━━ Exercise data
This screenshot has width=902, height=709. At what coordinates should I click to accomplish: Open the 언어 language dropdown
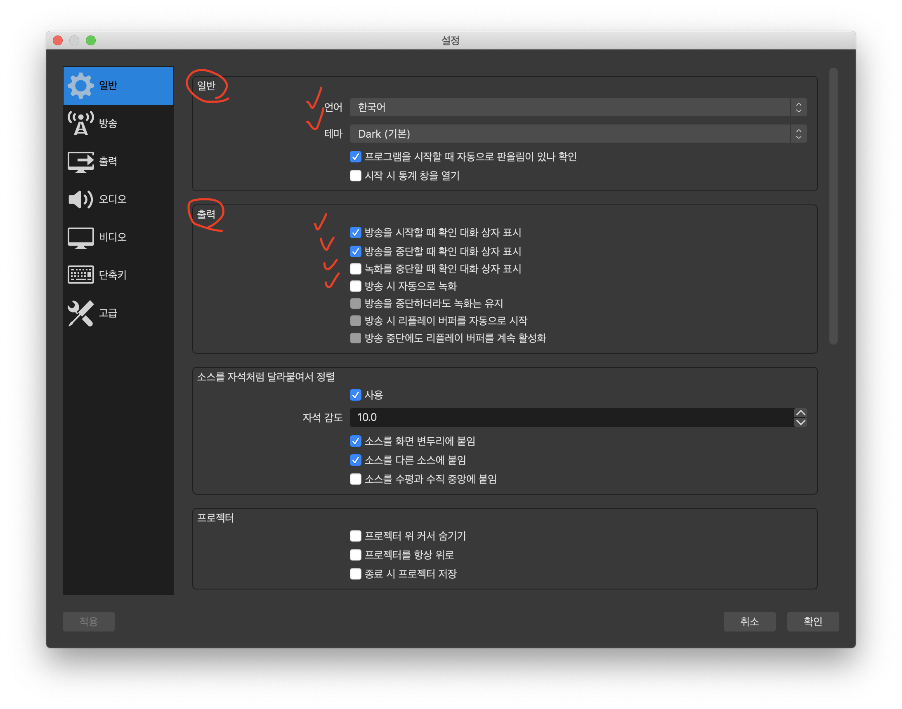pyautogui.click(x=578, y=108)
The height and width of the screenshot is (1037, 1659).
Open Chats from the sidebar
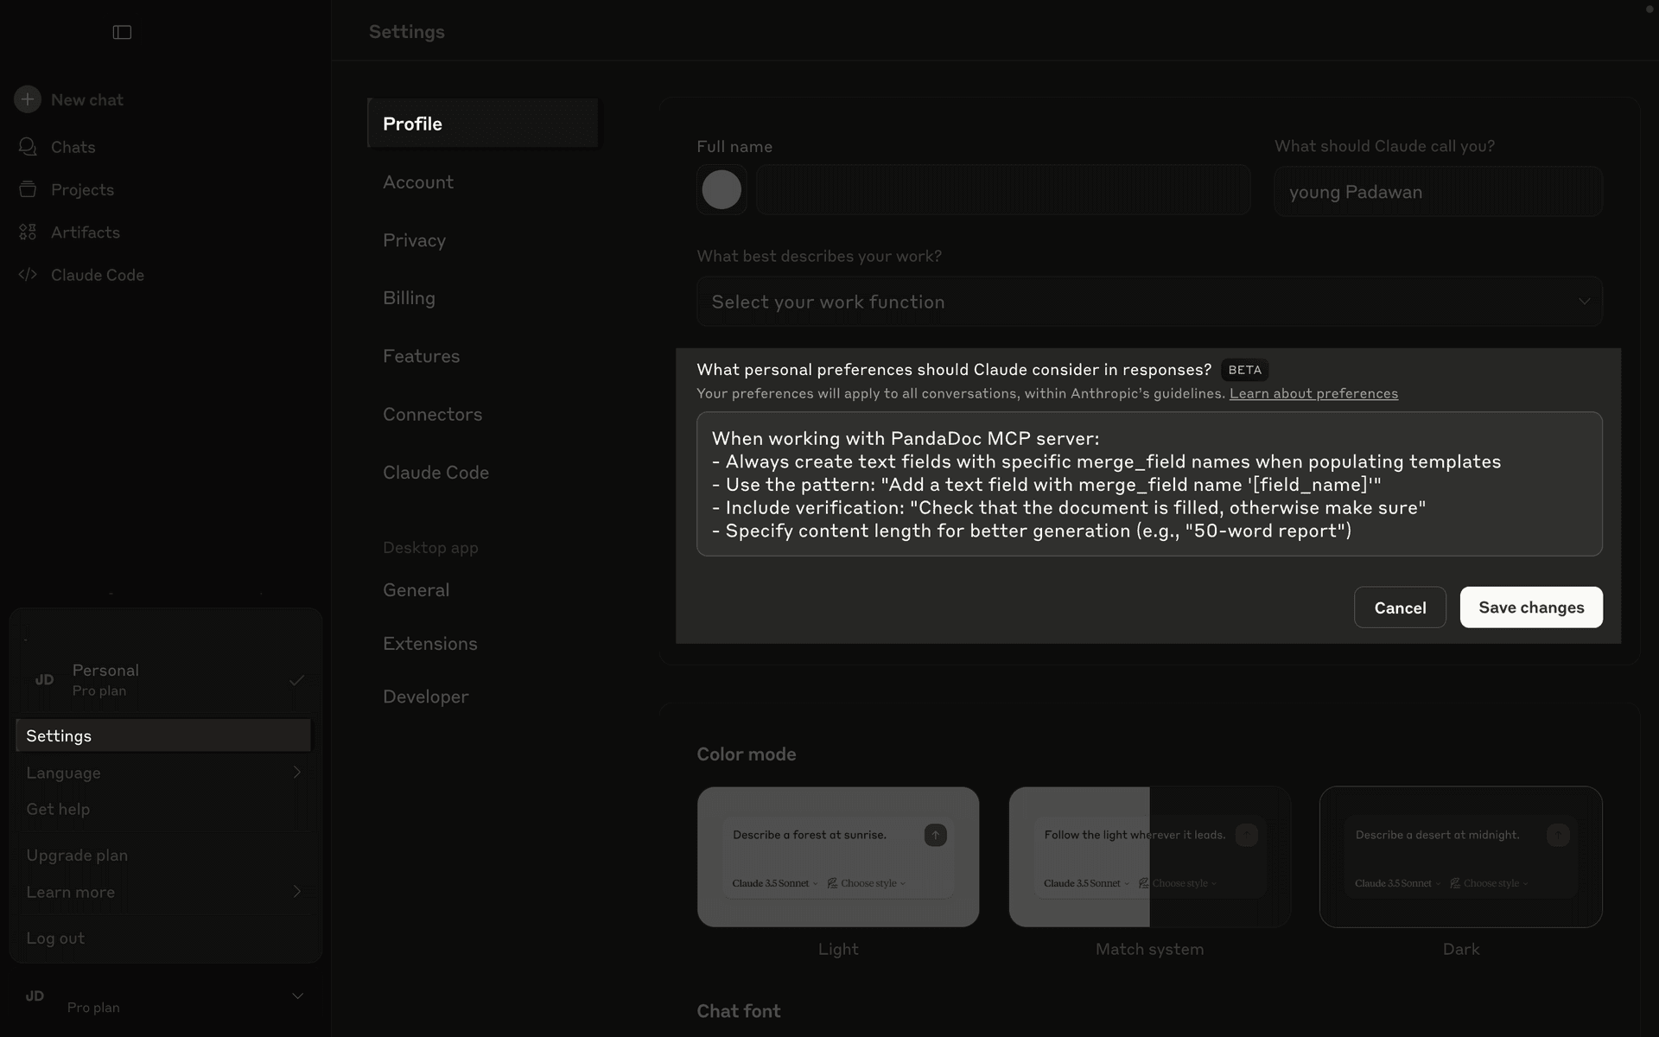point(73,147)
━━━━
• _Exercise prompt_
Final stretch of the data: repeat exactly each line from the one containing "The height and" through the last, and omit all pictures.

• _Exercise response_
The height and width of the screenshot is (1037, 1659).
Open Chats from the sidebar
point(73,147)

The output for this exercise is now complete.